(Stored items)
+++++

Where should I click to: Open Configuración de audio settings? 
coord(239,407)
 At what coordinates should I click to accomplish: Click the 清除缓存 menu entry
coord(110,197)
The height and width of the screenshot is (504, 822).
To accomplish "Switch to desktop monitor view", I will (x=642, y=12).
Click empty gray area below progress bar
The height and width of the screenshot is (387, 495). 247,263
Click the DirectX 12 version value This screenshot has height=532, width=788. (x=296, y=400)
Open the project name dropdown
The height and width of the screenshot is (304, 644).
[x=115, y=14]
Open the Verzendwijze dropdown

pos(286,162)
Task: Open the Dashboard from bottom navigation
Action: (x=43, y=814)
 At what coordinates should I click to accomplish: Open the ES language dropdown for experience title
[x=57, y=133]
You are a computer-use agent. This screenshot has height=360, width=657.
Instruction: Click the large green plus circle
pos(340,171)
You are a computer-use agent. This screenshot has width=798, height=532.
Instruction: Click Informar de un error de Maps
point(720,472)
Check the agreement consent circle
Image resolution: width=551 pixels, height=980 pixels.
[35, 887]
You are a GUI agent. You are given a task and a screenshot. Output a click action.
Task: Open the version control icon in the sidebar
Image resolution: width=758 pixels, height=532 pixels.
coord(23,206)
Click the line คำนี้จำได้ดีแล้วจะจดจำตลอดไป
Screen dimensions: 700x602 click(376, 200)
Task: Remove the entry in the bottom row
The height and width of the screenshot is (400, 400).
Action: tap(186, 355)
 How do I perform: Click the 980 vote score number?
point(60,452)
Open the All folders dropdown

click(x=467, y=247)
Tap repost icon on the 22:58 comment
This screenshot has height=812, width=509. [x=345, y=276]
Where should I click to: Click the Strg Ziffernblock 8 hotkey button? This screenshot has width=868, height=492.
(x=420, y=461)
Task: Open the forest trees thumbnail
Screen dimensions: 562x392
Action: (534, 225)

+++++

Work through the records above. Copy every line with the string "computer".

Answer box
You are a computer-use agent. This screenshot has height=360, width=657.
You are a computer-use agent. This screenshot has width=798, height=532.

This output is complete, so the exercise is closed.